The New Nation Birthstone of the Nation William Lamb - Quarrier

William Lamb - Quarrier

Oral history should play a part in historical research, but there must always be an effort to find documentation to support it, at least in part. When the MacGregor family purchased Concord in 1859, they were told some of the oral history of the property. On the eastern end of the yard is a finely executed and inscribed Aquia freestone grave marker for Mary Lamb (c.1767-1815), the wife of William Lamb. The MacGregors were told that she had been enslaved by the Waller family and that her husband, who worked in the nearby quarries, had made the tombstone for her. It is one of the few inscribed gravestones for an enslaved person in the state of Virginia. Recently, documentation for at least part of the oral history was discovered amongst the records of the Commissioners who were responsible for the building of Washington, DC.

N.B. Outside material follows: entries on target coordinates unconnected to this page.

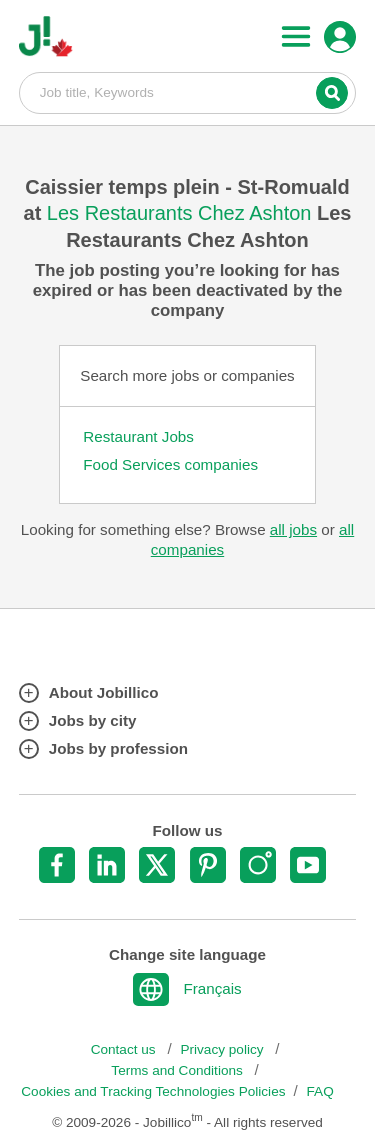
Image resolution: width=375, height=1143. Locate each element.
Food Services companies (170, 464)
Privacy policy (223, 1049)
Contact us (125, 1049)
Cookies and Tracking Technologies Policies (153, 1091)
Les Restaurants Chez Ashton (182, 213)
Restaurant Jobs (138, 436)
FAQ (320, 1091)
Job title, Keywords (188, 92)
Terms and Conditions (178, 1070)
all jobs (293, 529)
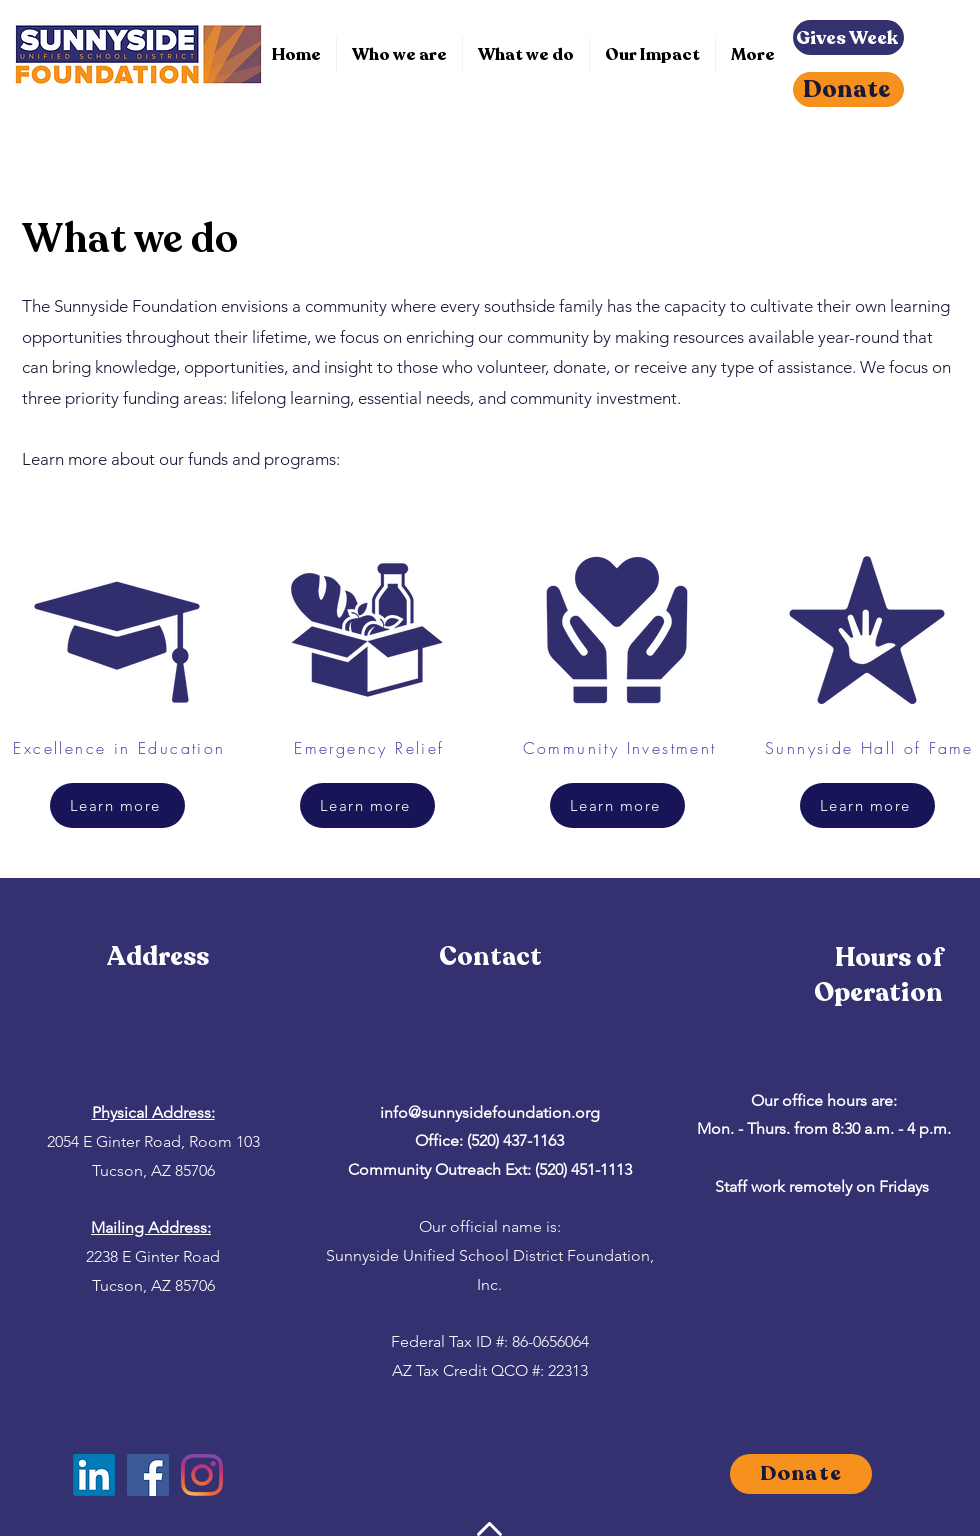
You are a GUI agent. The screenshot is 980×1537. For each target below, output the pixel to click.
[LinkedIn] (94, 1475)
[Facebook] (148, 1475)
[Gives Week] (848, 37)
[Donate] (848, 89)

Whether or not William Lamb was ever enslaved is unknown. Certainly, by 1816, he was free as he received $94.40 from the government as payment for 15 tons of freestone ordered for the President’s House. In the fall of 1817, William participated in the firm of Holmes & Lamb, which sold some 73 tons of stone to the Commissioners for $435.58 (Miscellaneous Treasury Accounts, rolls 225, 254). In December of that year, William sent another 20 tons to Washington for use in the Capitol. He signed the receipt for this payment with a mark. The following April, the Commissioners informed a group of nine quarriers that a “considerable quantity of freestone will be required this season for the public buildings here.” William Lamb was amongst those invited to submit a proposal. The Commissioners asked the quarriers to estimate what quantity of stone they would be able to provide by November. “The stone must be fine, durable, and subjected to a nice inspection” (Washington Commissioners’ Records, Apr. 18, 1818). Between 1816 and 1822, the Commissioners paid Lamb $791.78 for about 109 tons of freestone. This was used at both the President’s House and the Capitol. We do not know if he was quarrying at Concord or elsewhere. Though he has no gravestone, William may be buried with his wife at Concord.

The receipt states on Dec. 3, 1817, William Lamb was paid $161.06 for just over 20 tons of “Shop stone” delivered to Washington by Stafford quarrier and shipper James Morton (1793-1860). This had been ordered for use in the Capitol. William signed the receipt with a mark. George Blagden, Superintendent of Masons, signed the receipt as having measured the quantity (Miscellaneous Treasury Accounts, roll 254). Shop stone was a lower grade material that was suitable for foundations, fill, etc.

While William Lamb wasn’t a major supplier of stone to Washington, he was the only African American quarrier the writer found named in the Washington Commissioners’ records as having received payment for freestone.